Precious Stone Jewlery and Turkish Delight treat Store
We visited a volcanic stone(gemstone) store as part of the Green tour. They sell a lot of beautiful jewelry, but I was interested in the ones made from Zultanite, the color-changing gemstone found only in Turkey. This precious stone takes the color of light that it’s placed near to and I found that to be amazing, after a brief explanation from one of the saleswomen in the store, I immediately went to the Zultanite section. I wanted to buy one but found the price to be a bit high. I knew Turkish people like to bargain, they will tell you a price that’s 3 times higher than the selling price and settle for a lesser price depending on the tourists bargaining skills. But I didn’t try to bargain for the Zultanite jewelry and I’m glad that I didn’t. There are some Tripadvisor reviews that recommend not to buy from these kinds of onyx stores, saying some stores sell Zultanites created in labs.
We also had the chance to see a store that sells Turkish delights, where I’ve tasted some of the most amazing treat foods. Apricots are a culture in Turkey and they are the leading producers in both fresh & dried apricots in the world. Dried apricots taste good, but covering them with Chocolate takes it to another level. I loved the test so much that I bought one pack to take it back home to Ethiopia.

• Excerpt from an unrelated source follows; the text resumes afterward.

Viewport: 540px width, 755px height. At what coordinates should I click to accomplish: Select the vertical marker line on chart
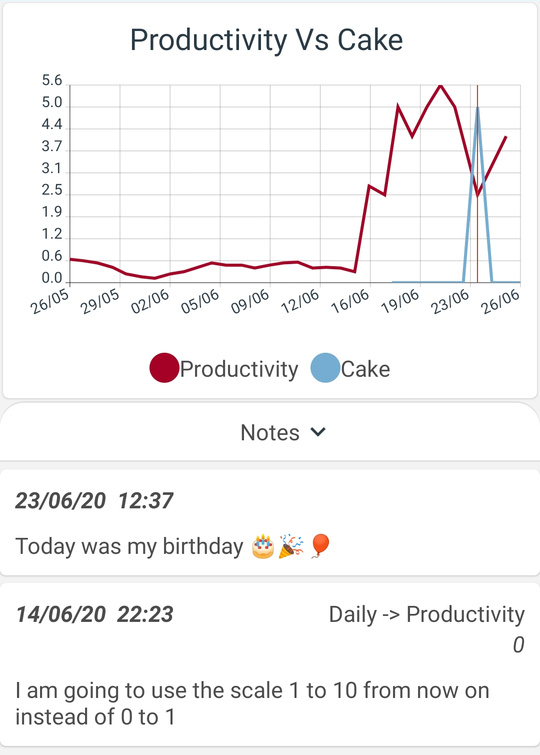pyautogui.click(x=477, y=184)
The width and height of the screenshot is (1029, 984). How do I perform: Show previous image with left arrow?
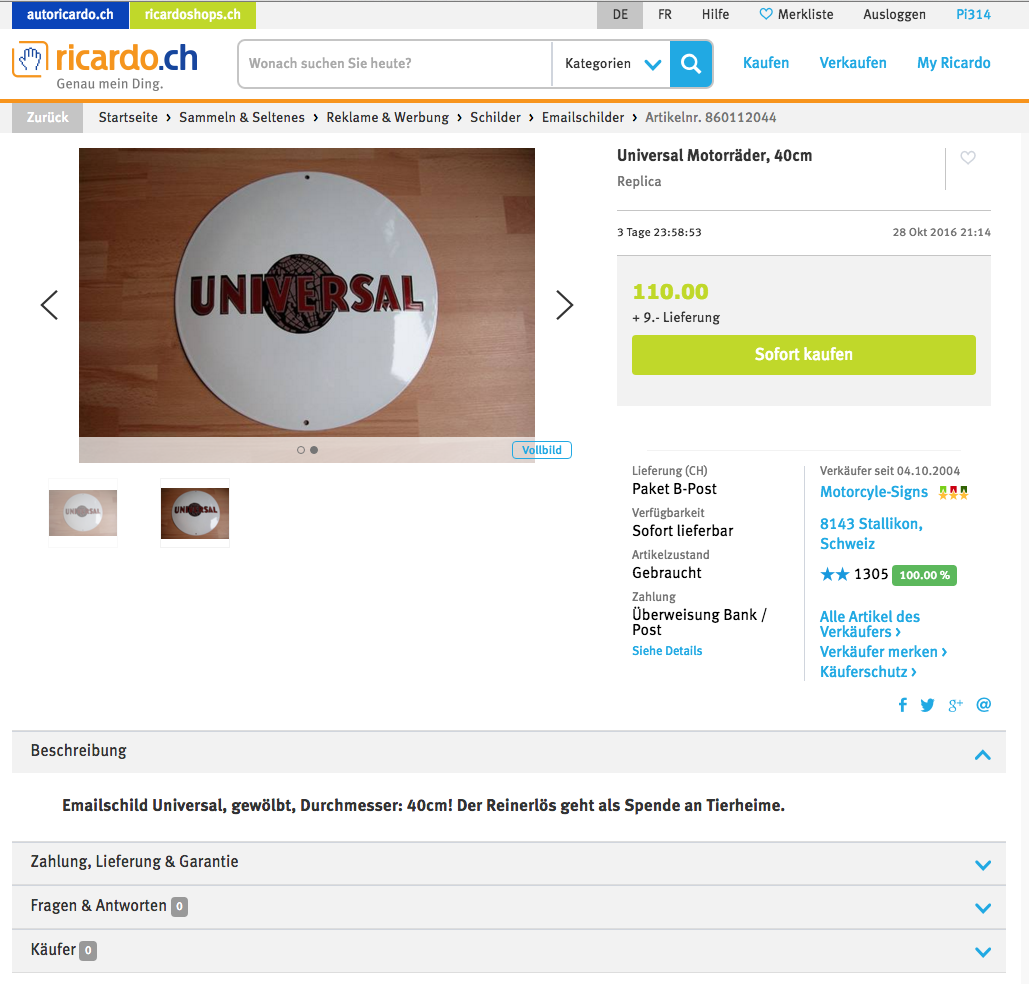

Our last stop for the Green tour was Goreme Panorama, a quiet place where you can sit and enjoy a panoramic view of the beautiful white landscape of Goreme, Cappadocia. There is a tree decorated with miniature hot air balloons, blue disks, and as I have seen in many places around Turkey – Turkish Flag. There is a seat under the seat which can be a perfect stop to take a memorable picture with your loved ones. Since I was traveling alone & also Single, I didn’t let the moment pass me by I took a picture of couples I met in Goreme, Cappadocia! Overall this was my recollection of Green tour of Cappadocia, Hope it could help you in someways or another.